Complete the following:
1. Answer these questions about the review of The Last Detail below.
(a) In what order did Ashby shoot the film?
(b) How tall are Young and Quaid?
(c) Who wrote the script?
2. In the review of The Last Detail below, print everything from "Part of the" down to "them at all.".

Given passage:
***
Ashby’s camera drifts gently, allowing the actors a great deal of freedom. Ashby shot the film in chronological order which works brilliantly – not least in that you see Randy Quaid grow in confidence as an actor just as the character emerges from his shell. Scenes are allowed to loosely continue, often past the point you might expect, which really allows the actors to breathe and the characters to grow: scenes of the characters drinking (rather feebly) in a carpark (as they can’t get into a bar) feel organic and almost improvisational. Ashby uses a lot of dissolves and fades to mark the passage of time – often in the middle of conversations to move us from one point to another – which also work really well.

This works perfectly for Nicholson, as it allows us to learn more about Buddusky’s shallow rebellion. Buddusky may rail against the oppression of the navy but he’s totally reliant on the grounding it gives him. Mulhall is more open about this – as a black man, it has given him some standing and a steady income to support his mother – but Buddusky is adrift in the real world. Watch him flirting with a college girl at a party. He’s hopeless, falling back on how navy work is man’s work, repeating it several times like a mantra before a crude joke. Nicholson’s first introduction is him (hungover) telling a soldier where his superior officer can stick his summons. Next time we see him, he’s arrived to see that officer. Buddusky badmouths everything and boasts of being “a badass” all the time – but every time he’s with an officer Nicholson seems to shrink and clam up. He can rebel only in words, on his downtime. On the clock he just has to fit in with the rest.

Part of the visual genius of the casting is Young and Quaid are both over six feet, making Nicholson look smaller and stunted. It’s a really neat visual metaphor for his sense of rebellion. He and Mulhall may bitch and moan about the injustice of the navy – but there is never really any question that they won’t carry out the task they are doing. Neither man has any real aim or goal in life, nor any particular insight or any plan. They just want not to be told to do things they don’t want to do. Meadows is off to prison – but Mulhall and Buddusky are also “lifers”. They ain’t going nowhere. They might not always like it, but they’d rather do that than drop out – when they meet genuine counter-culture types, none of them can understand or relate to them at all.

But the film is not depressing – it’s actually rather moving and lovable – because the bromance between the men is so well drawn. They grow to care a great deal for each other. They may not always have much in common, but they clearly have a whale of a time in each other’s company. The laughter feels genuine and grows from the actors’ own obvious rapport – I’m pretty sure they are near corpsing a few times – and it’s infectious. There is a dream-like freedom to the film – for its duration, reality is suspended and they can be free. They’re like children allowed out of school for the day. It’s hugely, engrossingly enjoyable and moving.

The Last Detail is a simply brilliant film. Ashby is a partly forgotten film maker, but films like this have a quiet, unflashy poetry to them. Robert Towne’s script is perfect – foul-mouthed and barbed, but full of unexpected emotional depths and beautiful character beats. Young and Quaid are excellent – but oh man Nicholson. He is so good in this film, it has to be seen to be believed. He is a living, breathing force of nature – he burns up the screen, but it never feels like showmanship. He’s sublime – it might be his greatest ever performance. And this is a great film that, in demonstrating the weakness of the rebellious feelings of the 1970s, might just understand that era better than many other films. An overlooked masterpiece – you should make it your mission to seek it out.
***
Extracted data:
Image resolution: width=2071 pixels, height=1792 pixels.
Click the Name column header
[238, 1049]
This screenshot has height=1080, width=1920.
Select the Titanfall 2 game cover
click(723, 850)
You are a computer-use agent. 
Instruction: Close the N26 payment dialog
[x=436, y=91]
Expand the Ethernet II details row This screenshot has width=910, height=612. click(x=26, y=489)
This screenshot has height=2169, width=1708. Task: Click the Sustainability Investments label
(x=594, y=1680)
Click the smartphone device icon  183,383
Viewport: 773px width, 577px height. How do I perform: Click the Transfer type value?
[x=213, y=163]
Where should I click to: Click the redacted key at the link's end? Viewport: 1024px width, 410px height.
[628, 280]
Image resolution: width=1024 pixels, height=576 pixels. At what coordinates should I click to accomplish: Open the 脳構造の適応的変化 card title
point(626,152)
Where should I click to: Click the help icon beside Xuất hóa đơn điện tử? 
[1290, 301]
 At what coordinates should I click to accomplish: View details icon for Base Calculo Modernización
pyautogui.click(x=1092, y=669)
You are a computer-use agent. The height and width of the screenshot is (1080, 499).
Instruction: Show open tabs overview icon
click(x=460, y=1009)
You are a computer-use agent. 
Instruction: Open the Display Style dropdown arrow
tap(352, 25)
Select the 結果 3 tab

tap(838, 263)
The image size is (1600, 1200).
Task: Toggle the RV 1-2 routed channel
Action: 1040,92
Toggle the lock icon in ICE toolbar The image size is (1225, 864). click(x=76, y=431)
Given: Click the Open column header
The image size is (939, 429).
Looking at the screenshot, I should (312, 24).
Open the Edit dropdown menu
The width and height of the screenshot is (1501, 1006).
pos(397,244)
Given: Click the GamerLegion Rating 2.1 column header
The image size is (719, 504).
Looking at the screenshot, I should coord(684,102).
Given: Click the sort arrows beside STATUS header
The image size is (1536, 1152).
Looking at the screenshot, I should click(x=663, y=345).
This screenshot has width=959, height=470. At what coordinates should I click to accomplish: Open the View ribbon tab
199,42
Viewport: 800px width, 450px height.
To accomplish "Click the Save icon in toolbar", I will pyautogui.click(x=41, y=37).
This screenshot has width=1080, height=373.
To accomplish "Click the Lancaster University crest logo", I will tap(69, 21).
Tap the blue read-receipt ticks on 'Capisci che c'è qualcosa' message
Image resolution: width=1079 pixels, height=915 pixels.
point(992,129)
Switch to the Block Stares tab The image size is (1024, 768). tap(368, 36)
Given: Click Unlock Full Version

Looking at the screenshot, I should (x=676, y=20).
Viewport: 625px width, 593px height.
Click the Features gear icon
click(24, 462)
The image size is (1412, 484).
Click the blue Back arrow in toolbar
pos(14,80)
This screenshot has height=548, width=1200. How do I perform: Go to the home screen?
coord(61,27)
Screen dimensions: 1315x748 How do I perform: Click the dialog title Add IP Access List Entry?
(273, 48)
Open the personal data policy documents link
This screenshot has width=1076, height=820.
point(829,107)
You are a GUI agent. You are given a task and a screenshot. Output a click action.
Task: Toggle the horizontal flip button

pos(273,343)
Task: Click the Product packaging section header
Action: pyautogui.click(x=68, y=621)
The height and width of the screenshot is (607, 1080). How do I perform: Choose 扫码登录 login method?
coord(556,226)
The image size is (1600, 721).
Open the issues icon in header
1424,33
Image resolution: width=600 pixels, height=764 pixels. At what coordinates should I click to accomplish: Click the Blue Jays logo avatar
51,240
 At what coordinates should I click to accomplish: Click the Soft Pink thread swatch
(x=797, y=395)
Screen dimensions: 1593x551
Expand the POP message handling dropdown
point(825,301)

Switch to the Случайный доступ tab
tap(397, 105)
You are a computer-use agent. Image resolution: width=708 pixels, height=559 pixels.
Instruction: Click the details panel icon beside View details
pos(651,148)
***
Task answers:
1.
(a) Chronological order.
(b) Over six feet.
(c) Robert Towne.

2.
Part of the visual genius of the casting is Young and Quaid are both over six feet, making Nicholson look smaller and stunted. It’s a really neat visual metaphor for his sense of rebellion. He and Mulhall may bitch and moan about the injustice of the navy – but there is never really any question that they won’t carry out the task they are doing. Neither man has any real aim or goal in life, nor any particular insight or any plan. They just want not to be told to do things they don’t want to do. Meadows is off to prison – but Mulhall and Buddusky are also “lifers”. They ain’t going nowhere. They might not always like it, but they’d rather do that than drop out – when they meet genuine counter-culture types, none of them can understand or relate to them at all.